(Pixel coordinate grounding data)
=== Section Start ===

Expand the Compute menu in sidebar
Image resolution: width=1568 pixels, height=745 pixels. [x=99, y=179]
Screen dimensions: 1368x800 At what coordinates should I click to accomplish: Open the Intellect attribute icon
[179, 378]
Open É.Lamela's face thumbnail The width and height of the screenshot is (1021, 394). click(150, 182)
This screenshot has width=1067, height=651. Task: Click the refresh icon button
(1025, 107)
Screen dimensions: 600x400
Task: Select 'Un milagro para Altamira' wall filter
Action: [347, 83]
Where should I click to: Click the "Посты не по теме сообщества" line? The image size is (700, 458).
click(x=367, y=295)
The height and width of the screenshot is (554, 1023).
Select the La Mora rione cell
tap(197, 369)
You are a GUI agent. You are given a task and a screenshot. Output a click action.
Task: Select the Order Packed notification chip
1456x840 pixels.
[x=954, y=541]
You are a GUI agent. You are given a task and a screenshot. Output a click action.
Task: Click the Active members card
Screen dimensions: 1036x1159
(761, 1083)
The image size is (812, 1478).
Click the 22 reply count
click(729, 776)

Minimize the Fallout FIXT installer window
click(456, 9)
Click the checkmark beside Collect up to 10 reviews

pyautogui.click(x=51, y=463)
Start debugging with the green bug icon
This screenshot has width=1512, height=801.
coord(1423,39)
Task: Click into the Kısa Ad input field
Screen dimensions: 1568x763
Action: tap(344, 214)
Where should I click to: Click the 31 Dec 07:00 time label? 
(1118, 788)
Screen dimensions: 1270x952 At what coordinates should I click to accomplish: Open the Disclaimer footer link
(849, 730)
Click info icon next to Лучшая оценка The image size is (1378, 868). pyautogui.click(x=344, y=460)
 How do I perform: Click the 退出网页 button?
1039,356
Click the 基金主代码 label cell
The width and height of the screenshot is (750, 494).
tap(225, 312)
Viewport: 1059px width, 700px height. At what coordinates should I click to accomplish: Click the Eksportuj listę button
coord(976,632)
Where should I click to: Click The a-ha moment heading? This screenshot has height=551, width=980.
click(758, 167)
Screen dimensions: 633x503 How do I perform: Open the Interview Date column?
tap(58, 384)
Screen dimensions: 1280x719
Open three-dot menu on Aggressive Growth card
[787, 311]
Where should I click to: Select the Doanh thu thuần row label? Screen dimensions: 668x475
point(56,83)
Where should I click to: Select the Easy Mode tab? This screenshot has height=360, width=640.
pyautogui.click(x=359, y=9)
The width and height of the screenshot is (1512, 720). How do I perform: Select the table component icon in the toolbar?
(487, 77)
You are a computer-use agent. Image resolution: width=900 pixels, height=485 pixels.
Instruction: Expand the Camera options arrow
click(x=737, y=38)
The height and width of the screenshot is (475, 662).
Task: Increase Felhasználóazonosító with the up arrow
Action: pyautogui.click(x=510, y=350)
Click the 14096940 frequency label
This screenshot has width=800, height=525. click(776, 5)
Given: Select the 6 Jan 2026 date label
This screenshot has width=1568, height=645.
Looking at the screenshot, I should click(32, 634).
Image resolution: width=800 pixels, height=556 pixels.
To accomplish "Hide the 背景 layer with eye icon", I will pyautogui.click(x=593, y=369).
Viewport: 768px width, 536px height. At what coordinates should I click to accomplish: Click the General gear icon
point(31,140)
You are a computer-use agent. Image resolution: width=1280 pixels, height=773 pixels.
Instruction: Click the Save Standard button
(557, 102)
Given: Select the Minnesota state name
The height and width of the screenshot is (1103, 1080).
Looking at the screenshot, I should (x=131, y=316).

=== Section End ===

_Task directions_.
Each line above that contains the string "agent" should be copied.

_Your response_.
You are a GUI agent. You are given a task and a screenshot. Output a click action.
You are a GUI agent. You are given a task and a screenshot. Output a click action.
You are a computer-use agent. Image resolution: width=900 pixels, height=485 pixels.
You are a computer-use agent. Image resolution: width=1280 pixels, height=773 pixels.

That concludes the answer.